– И ты начал, – сказал Келлхус, – обдумывать то, что должно было стать Тысячекратной Мыслью.
– Да, – кивнул Моэнгхус.
Едва он сказал это, как Келлхус ощутил изменения – в акустике, в запахах, даже в температуре воздуха. Черный как смоль коридор вывел их в какой-то зал. Там были разные существа, еще живые и уже мертвые. Множество существ.
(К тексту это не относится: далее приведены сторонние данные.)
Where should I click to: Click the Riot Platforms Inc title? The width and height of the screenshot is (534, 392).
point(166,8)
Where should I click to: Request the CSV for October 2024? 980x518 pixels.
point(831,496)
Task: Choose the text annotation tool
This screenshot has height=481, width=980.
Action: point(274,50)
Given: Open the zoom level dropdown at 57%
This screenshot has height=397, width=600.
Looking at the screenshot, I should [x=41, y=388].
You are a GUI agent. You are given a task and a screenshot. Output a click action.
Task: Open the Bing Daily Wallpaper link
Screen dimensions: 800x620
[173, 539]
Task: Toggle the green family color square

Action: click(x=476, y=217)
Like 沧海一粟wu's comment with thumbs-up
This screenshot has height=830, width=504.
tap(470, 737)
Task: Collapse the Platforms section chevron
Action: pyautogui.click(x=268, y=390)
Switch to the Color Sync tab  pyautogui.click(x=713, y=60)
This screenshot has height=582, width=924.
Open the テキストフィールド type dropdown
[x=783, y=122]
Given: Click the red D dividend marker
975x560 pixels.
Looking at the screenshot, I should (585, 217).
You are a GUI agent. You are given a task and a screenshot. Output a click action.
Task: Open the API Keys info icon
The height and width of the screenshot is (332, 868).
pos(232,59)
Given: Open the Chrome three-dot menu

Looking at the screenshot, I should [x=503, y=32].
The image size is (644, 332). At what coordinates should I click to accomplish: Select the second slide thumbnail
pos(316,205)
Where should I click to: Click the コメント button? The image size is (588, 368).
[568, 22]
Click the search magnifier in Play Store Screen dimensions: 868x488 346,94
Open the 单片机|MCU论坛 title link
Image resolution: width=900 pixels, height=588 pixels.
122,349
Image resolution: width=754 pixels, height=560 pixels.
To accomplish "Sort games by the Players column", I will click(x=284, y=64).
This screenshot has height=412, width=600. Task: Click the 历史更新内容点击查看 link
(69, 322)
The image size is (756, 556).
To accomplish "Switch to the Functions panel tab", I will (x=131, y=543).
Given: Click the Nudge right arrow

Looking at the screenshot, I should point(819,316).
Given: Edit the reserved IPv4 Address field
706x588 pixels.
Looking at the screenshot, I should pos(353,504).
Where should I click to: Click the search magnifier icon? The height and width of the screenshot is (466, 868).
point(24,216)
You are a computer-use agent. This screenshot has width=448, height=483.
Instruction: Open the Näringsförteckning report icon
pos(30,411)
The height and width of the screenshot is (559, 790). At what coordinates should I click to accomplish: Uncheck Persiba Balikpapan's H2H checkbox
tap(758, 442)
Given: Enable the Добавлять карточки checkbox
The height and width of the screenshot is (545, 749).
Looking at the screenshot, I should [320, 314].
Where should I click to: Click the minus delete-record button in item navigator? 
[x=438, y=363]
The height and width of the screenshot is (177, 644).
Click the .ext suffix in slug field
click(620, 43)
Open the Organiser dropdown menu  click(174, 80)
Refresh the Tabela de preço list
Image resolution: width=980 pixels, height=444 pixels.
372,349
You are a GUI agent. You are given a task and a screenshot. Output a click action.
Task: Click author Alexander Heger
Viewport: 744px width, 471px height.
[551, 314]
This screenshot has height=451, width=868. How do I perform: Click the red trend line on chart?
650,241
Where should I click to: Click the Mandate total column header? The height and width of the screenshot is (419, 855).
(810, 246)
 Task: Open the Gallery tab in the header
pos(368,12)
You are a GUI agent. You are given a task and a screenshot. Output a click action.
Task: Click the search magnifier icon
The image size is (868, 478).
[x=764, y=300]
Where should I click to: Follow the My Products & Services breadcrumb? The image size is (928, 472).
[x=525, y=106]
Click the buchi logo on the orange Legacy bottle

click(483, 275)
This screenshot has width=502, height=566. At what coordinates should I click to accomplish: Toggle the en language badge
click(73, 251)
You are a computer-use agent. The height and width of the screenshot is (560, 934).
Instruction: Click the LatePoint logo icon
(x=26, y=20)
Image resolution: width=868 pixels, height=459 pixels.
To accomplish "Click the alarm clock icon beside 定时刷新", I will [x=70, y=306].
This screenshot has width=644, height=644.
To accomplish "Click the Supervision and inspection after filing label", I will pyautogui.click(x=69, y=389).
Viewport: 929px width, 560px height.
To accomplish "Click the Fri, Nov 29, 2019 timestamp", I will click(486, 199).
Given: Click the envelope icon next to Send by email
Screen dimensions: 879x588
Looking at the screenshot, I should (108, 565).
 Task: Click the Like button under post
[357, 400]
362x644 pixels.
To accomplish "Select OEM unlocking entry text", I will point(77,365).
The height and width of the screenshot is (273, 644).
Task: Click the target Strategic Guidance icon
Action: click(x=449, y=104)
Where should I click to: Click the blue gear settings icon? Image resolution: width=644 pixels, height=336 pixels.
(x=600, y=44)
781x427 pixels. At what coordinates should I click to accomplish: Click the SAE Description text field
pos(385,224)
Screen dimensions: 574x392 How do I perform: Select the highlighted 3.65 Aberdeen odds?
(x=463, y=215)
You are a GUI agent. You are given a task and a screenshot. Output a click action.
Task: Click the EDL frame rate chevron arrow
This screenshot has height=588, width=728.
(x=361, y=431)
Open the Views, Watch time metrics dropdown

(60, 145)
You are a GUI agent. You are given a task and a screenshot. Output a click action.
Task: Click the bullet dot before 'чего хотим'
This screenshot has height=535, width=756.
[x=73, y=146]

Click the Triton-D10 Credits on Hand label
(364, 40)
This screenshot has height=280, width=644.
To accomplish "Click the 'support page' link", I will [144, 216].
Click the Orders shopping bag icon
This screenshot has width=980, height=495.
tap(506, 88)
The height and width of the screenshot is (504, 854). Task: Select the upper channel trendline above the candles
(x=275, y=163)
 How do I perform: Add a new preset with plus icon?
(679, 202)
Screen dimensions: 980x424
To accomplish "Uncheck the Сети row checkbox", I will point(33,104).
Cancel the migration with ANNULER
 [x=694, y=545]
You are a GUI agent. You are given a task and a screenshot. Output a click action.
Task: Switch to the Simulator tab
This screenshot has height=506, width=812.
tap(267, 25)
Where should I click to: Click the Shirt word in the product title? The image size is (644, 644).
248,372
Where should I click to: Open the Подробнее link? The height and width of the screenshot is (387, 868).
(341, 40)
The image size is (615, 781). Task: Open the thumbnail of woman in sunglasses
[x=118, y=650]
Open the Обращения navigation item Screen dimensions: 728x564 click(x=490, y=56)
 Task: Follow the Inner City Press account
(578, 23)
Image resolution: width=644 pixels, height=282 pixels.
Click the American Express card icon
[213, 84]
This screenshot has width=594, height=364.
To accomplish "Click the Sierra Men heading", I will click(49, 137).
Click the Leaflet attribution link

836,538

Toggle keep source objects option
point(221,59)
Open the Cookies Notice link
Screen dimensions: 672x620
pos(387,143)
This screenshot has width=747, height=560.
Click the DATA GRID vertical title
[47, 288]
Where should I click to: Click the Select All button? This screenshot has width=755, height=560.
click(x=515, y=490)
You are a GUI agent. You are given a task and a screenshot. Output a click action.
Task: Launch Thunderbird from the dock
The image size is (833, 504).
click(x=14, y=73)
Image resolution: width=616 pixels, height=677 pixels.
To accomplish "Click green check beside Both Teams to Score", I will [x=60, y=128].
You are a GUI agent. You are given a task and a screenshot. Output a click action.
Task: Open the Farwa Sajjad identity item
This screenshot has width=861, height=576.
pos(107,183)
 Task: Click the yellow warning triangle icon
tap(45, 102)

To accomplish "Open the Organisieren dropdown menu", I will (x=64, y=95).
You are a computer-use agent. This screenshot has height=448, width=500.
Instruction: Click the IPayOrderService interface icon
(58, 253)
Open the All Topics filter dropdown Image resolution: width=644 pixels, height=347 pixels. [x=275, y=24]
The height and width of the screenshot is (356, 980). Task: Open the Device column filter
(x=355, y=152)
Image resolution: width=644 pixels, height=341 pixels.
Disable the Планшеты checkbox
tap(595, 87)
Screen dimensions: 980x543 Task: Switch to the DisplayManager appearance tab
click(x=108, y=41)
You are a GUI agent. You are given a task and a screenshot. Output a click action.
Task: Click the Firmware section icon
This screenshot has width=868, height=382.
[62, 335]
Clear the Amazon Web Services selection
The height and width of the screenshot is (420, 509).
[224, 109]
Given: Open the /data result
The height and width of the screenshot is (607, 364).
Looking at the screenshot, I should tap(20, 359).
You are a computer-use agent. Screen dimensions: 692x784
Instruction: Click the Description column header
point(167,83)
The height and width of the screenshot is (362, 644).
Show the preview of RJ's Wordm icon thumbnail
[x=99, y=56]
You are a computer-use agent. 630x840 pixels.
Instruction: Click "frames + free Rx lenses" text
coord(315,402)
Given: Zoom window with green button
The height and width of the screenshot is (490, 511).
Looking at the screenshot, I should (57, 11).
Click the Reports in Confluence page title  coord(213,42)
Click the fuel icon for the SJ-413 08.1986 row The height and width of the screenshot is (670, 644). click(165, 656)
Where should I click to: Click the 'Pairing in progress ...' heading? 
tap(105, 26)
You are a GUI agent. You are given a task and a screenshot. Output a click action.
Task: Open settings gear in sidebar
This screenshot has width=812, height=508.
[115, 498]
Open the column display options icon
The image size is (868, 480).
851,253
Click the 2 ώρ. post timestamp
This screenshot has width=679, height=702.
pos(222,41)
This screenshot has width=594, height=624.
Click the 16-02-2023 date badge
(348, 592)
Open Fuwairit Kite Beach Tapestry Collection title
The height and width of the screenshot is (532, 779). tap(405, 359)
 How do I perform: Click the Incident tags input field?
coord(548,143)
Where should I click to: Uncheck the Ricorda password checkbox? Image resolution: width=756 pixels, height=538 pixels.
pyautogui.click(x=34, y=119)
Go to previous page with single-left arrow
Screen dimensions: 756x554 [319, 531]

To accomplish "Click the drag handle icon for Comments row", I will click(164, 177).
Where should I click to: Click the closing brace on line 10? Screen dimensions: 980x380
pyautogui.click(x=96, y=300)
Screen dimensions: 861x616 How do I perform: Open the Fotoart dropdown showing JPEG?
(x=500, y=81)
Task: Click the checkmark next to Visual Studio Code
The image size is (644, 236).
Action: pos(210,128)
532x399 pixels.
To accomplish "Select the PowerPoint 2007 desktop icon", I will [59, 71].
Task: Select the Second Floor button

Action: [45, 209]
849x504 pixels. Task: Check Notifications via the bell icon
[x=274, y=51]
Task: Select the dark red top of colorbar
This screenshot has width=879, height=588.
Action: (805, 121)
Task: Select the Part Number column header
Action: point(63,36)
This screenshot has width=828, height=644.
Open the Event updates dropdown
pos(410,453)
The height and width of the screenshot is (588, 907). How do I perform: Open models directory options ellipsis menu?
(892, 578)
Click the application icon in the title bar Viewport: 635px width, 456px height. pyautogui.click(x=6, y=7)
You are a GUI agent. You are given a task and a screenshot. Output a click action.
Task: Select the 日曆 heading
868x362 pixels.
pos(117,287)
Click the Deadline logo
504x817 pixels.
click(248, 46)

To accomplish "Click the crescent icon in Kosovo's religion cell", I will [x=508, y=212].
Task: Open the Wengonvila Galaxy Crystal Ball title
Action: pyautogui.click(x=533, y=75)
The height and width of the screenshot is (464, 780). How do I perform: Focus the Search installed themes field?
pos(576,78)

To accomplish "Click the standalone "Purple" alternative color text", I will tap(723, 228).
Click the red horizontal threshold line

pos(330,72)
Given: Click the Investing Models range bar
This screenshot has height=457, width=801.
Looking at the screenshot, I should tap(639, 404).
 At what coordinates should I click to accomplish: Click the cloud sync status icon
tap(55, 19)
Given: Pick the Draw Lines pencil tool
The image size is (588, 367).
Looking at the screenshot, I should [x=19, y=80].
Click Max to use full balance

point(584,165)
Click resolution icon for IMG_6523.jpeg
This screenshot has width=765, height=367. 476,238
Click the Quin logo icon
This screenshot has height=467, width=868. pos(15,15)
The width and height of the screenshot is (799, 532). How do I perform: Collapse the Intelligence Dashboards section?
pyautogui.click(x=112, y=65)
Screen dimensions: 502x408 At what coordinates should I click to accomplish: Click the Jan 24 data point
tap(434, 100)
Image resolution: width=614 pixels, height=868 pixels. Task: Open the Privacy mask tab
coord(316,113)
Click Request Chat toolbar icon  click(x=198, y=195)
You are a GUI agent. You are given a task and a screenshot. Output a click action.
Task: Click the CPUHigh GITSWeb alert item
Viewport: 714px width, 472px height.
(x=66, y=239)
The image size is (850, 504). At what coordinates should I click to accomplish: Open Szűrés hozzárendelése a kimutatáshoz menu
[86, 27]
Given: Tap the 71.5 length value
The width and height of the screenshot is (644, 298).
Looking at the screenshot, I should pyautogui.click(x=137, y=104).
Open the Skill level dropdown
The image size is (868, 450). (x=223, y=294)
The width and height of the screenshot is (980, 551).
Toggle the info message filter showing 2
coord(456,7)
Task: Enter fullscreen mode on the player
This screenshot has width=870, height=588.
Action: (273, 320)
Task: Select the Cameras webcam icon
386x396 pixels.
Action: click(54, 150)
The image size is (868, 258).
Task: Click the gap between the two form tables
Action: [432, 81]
– Мы пришли, – сказал отец.
Под сводами облаков рыцари Се Тидонна мчались по мертвым полям и вытоптанным садам. Над окутанным дымом Шайме плескались на ветру знамена: нангаэльские Три Черных Щита, Белый Олень Нумайнейри, Красные Мечи Плайдеола и прочие древние знаки северных народов. Под черно-золотым Кругораспятием несся перед ними Готьелк, граф Ангасанорский, и земля гремела под копытами его коня.
Расстояние сокращалось. Все больше фаним выходили на обрывистые берега Йешимали и присоединялись к рядам язычников. В айнрити полетели стрелы. Пока отдельные, случайные: они либо отскакивали от огромных плетеных щитов, либо застревали в толстом войлоке. Несколько лошадей с диким ржанием упали, наездники покатились по земле, но остальные огибали их и мчались вперед. Шпоры подгоняли коней. Копья нацелились на врага. Длиннобородые воины призывали Гильгаоала.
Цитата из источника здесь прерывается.